RESCUING OUR RETIREMENT PLANS

What Your 401(k) Provider Doesn’t Want You to Know

The 401(k) plan was a beautiful invention. Created in 1984, it gave regular people like you and me a chance to build wealth by making tax-deductible contributions to a retirement account directly from our paychecks. What a great concept! You and I were given this opportunity to own a piece of the American dream, to invest in our own futures, to take full responsibility for achieving our own financial freedom. Now nearly 90 million Americans participate in 401(k) plans. To put that in perspective, only 75 million Americans own a home. With more than $6 trillion currently invested in 401(k)s, this is the single most important vehicle for the financial security of the US population.

But you know what happened? Somewhere along the line, the dream got derailed. With trillions of dollars up for grabs, financial firms dreamed up countless ways to dip all of their fingers, thumbs, and toes into the pie. This is the uglier side of our nation’s gift for innovation! And it places us under enormous pressure to learn how to protect ourselves from these money grubbers.

You might not believe this, but for almost three decades, the companies providing 401(k) plans were not even required by law to disclose how much they were charging their customers! Only in 2012 did the government finally force these firms to make detailed disclosures of how much they were extracting from your savings. In what other industry would customers tolerate this “Trust me!” style of doing business? Can you imagine a clothing store with no price tags? Can you imagine booking a vacation and leaving it up to the airline and the hotel to decide how much to drain from your bank account without informing you?

Needless to say, financial firms resisted the temptation to take advantage of this lack of disclosure, since they understood that handling our retirement money is a sacred trust. Just kidding! Of course they took advantage!

Now that the law has changed, would you guess that the problem has been fixed? Hardly! The whole 401(k) system is still a black box. Today financial firms provide disclosure documents that are often 30 to 50 pages long and filled with impenetrable language. Surprise, surprise: not that many people devote their weekends to reading these ultracomplicated documents. Instead of digging through the fine print, most plan participants simply trust that their employers are looking out for them. And most employers are trusting the broker who sold them the plan over a round of golf. Remember, 71% of people enrolled in 401(k)s think there are no fees, and 92% admit that they have no clue what they are! But the truth is, the vast majority of plans are characterized by huge broker commissions, expensive actively managed funds, and layer after layer of additional—and often hidden—charges.

Robert Hiltonsmith, a senior policy analyst at a think tank called Dēmos, took the trouble to study and decipher the prospectuses of 20 funds in his 401(k) plan. He hacked his way through the forest of bewildering legalese and confusing acronyms, and then wrote a report entitled The Retirement Savings Drain: The Hidden & Excessive Costs of 401(k)s. What did he find?
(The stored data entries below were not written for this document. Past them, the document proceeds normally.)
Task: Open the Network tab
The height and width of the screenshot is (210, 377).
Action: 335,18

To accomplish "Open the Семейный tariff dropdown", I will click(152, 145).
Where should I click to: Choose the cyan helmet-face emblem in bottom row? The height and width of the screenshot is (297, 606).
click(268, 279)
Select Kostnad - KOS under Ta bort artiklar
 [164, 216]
Customers like him—and you and me—were hit with 17 different fees and additional costs!

Just to be clear, we’re not referring here to the absurdly high fees that you’re being charged by the mutual funds in your 401(k) plan. It’s not enough for you to pay for all those actively managed funds—the ones that Forbes says could be costing you 3.17% a year! No, these are the additional fees that you’re also being charged by the plan provider that’s administering your 401(k). These providers are typically insurance or payroll companies—but you might want to think of them as another set of exceptionally well-paid toll collectors.

You’ve got to hand it to these providers: they’re truly ingenious when it comes to dreaming up different ways to siphon off the money in your 401(k)! Here’s a short sample of the many categories of fees they’ve invented: investment expenses, communication expenses, bookkeeping expenses, administrative expenses, trustee expenses, legal expenses, transactional expenses, and stewardship expenses. Why not just add a category called “expense expenses”?
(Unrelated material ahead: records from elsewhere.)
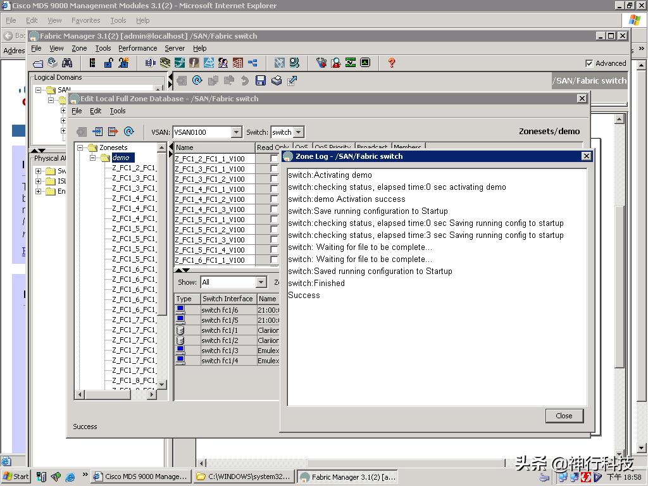Click the red question mark help icon
648x486 pixels.
(x=391, y=63)
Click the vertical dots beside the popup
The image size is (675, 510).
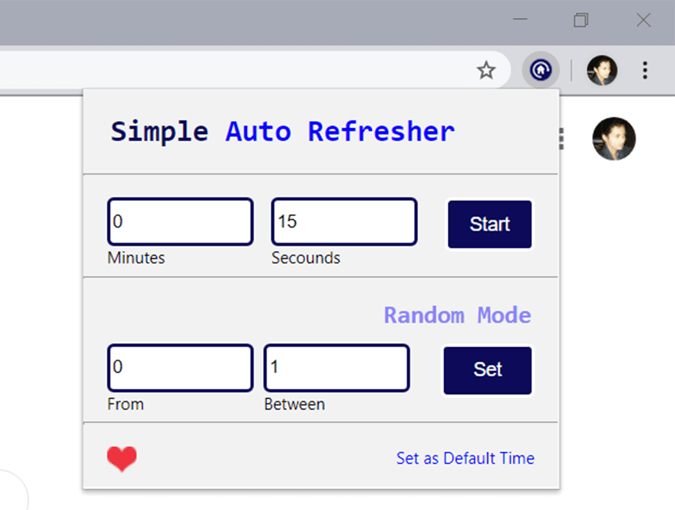560,139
I’m always amazed by what you can find buried in the fine print of providers’ disclosure documents—the vague terminology that obscures exactly what’s being done to you. For example, you’ll often see intentionally meaningless terms such as “net asset charge,” “asset-management charge,” “contract asset charge,” “AMC charge,” or “CAC charge.” One provider—a leading insurance company—was so brazen as to add a line item called “required revenue.” Required by who? What for? To pay for the CEO to buy a yacht?

How much does all of this cost you? Hiltonsmith calculated the impact of these additional 401(k) fees on an average worker who earns about $30,000 a year and saves 5% of his or her annual income. Over a lifetime, this worker would lose $154,794 in fees. That’s more than five years of income. A worker who earns about $90,000 a year would lose $277,000 in 401(k) fees.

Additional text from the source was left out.